## 待办任务
1. 这段题解称此题算法的时间复杂度是多少?
2. 照录这段题解中的一段文字:从含有“也有不需要子函数的写法,更简”的那几个字起,到“len - 2; i++)”止。

## 页面摘录
至此,终于把LeetCode Old OJ里的132题刷完了,小小的成就。
此题算法简单,就是O(n^2),采用和Two Sum类似的做法就是了。我的代码略有麻烦之处,主要是在函数里判断了一次abs的差值,外面又判断了一次,但总体不影响。
注意,先选定i,然后在i后面的元素做TwoSum,意思是当第一个元素是i时的结果,这样就不会重复。
也有不需要子函数的写法,更简洁:http://www.cnblogs.com/graph/p/3343847.html
public class Solution {
public int threeSumClosest(int[] num, int target) {
Arrays.sort(num);
int len = num.length;
int diff = target - (num[0] + num[1] + num[2]);
for (int i = 0; i < len - 2; i++)
{
int tmp = twoSumClosest(num, target - num[i], i + 1);
if (tmp == 0) return target;
if (Math.abs(tmp) < Math.abs(diff))
{
diff = tmp;
}
}
return target - diff;
}
private int twoSumClosest(int[] num, int target, int l)
{
int r = num.length - 1;
int diff = target - num[l] - num[r];
while (l < r)
{
int sum = num[l] + num[r];
if (sum == target)
{
return 0;
}
else
{
int tmp = target - num[l] - num[r];
if (Math.abs(tmp) < Math.abs(diff))
{
diff = tmp;
}
if (sum > target)
{
r--;
}
else
{
l++;
}
}
}
return diff;
}
}

## 数据摘录

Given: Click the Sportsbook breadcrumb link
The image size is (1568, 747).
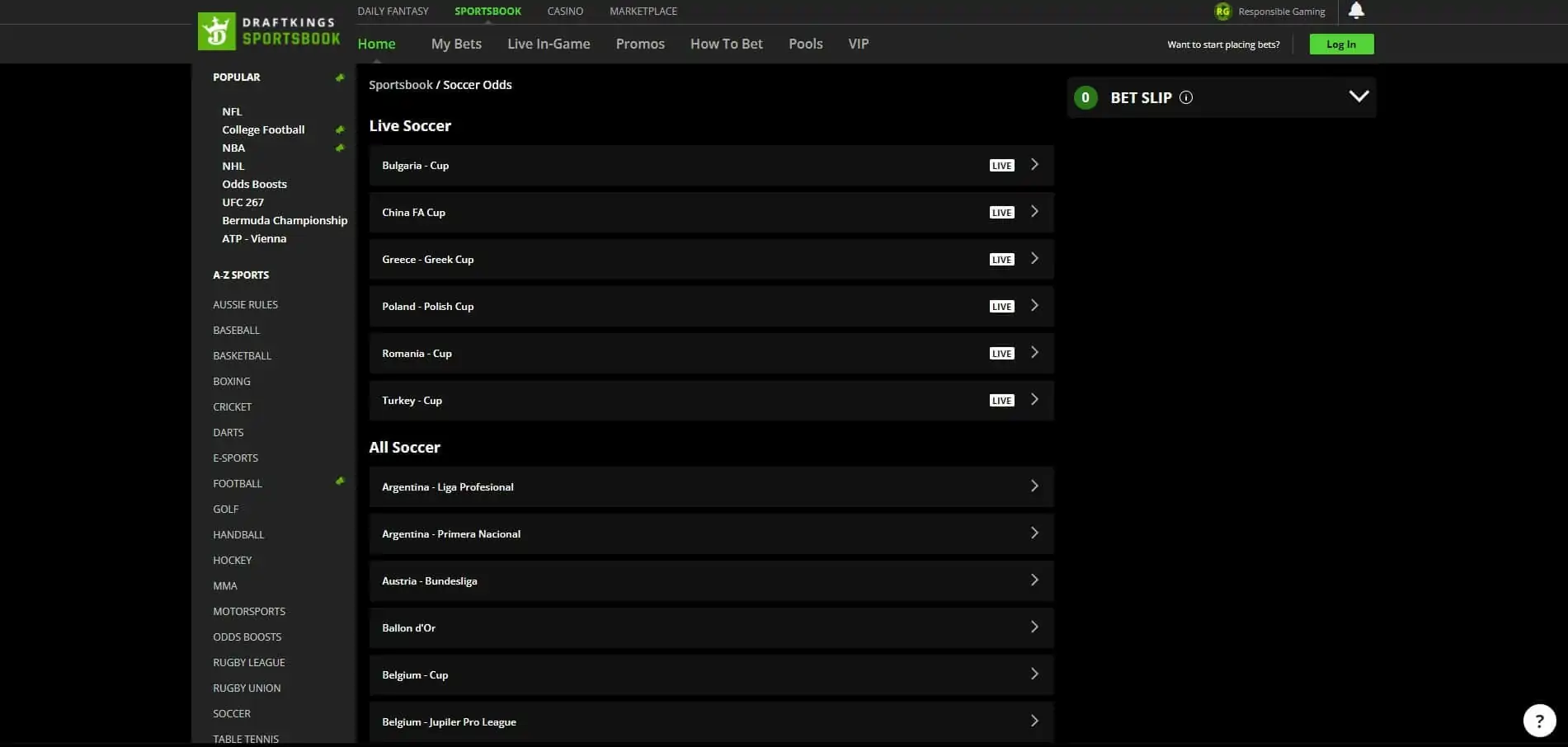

## 结果
1. O(n^2)。

2.
也有不需要子函数的写法,更简洁:http://www.cnblogs.com/graph/p/3343847.html
public class Solution {
public int threeSumClosest(int[] num, int target) {
Arrays.sort(num);
int len = num.length;
int diff = target - (num[0] + num[1] + num[2]);
for (int i = 0; i < len - 2; i++)